In your case, applying AM-GM to $a^2, \frac{1}{2}, \frac{1}{2}$ will yield

$$ a^2 + 1 \geqslant \frac{3}{\sqrt[3]{4}} a^{\frac{2}{3}}. $$

This is still true, and it is not always worse (or not always better) than $2a$ bound. The latter one is just more appropriate to the problem you are solving.

Looking at that a little deeper, the issue is: how big do you expect $a$ to be?

In your problem, equality $a^2+1 \geqslant 2a$ holds only if $a=1$, so this value of $a$ is the one we should be paying attention to. If, however, we expect $a$ to be around $\frac{1}{2} \sqrt{2}$, then $2a$ is approximately $\sqrt{2}$, and our strange-looking expression $\frac{3}{\sqrt[3]{4}} a^{\frac{2}{3}}$ turns out to be $\frac{3}{2}$ – so our choice of $a^2, \frac{1}{2}, \frac{1}{2}$ gave us a better result! (an optimal one, in fact)

This is obviously the effect of AM-GM being optimal when variables are equal to each other. If you try to solve a problem via AM-GM, paying attention to the cases when we have equality is usually worth doing.

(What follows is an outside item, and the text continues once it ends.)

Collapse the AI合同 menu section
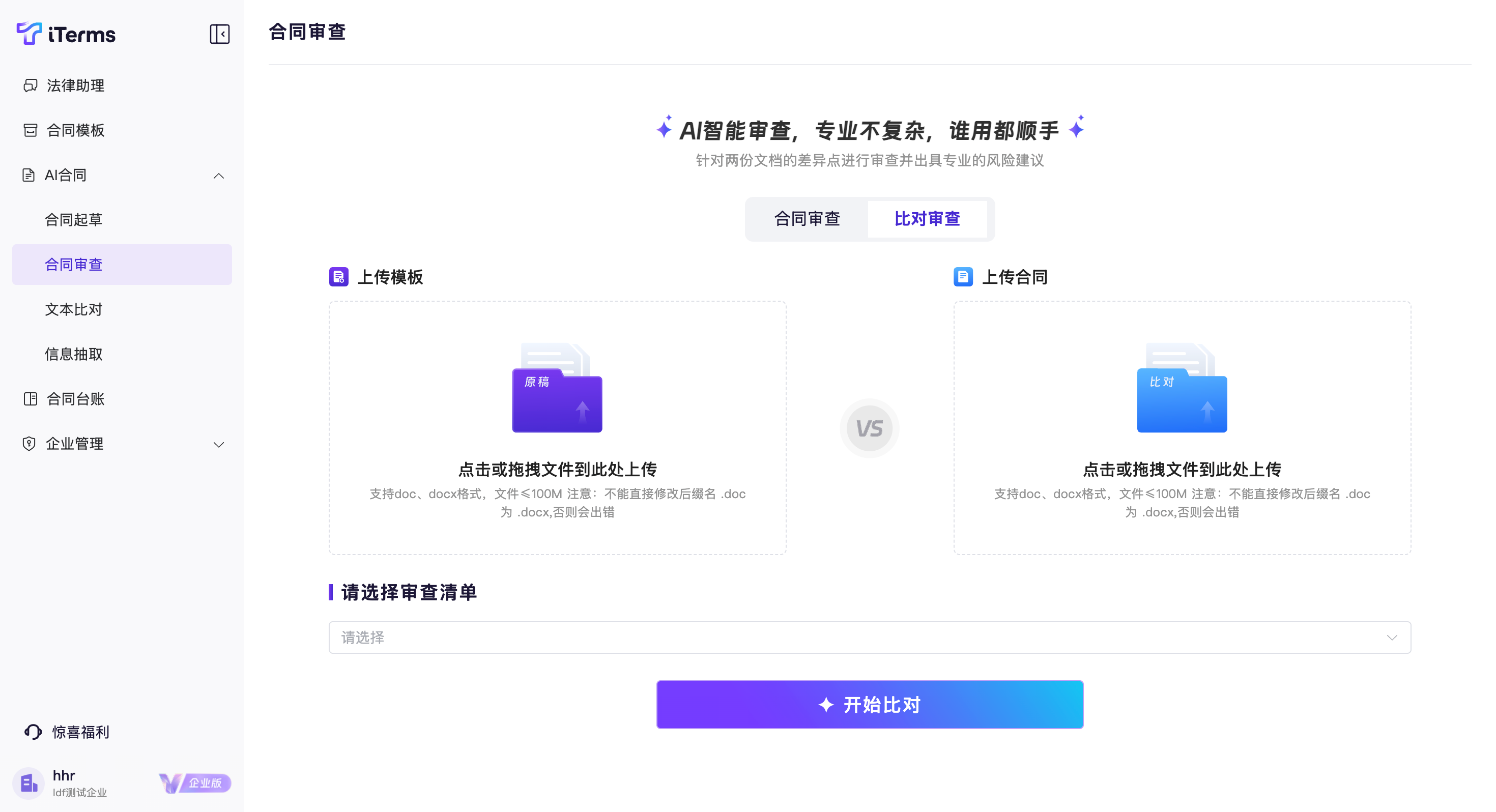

One last example when artificially breaking down a constant might help: if we are interested in estimating $\sqrt[n]{x}$, then by using AM-GM for $x$ and $1,1,\ldots,1$ (with $n-1$ ones) we get

$$ \frac{x+n-1}{n} \geqslant \sqrt[n]{x}, $$

which, again, is a good estimate near $x=1$, and it might be hard to obtain without the many-ones trick.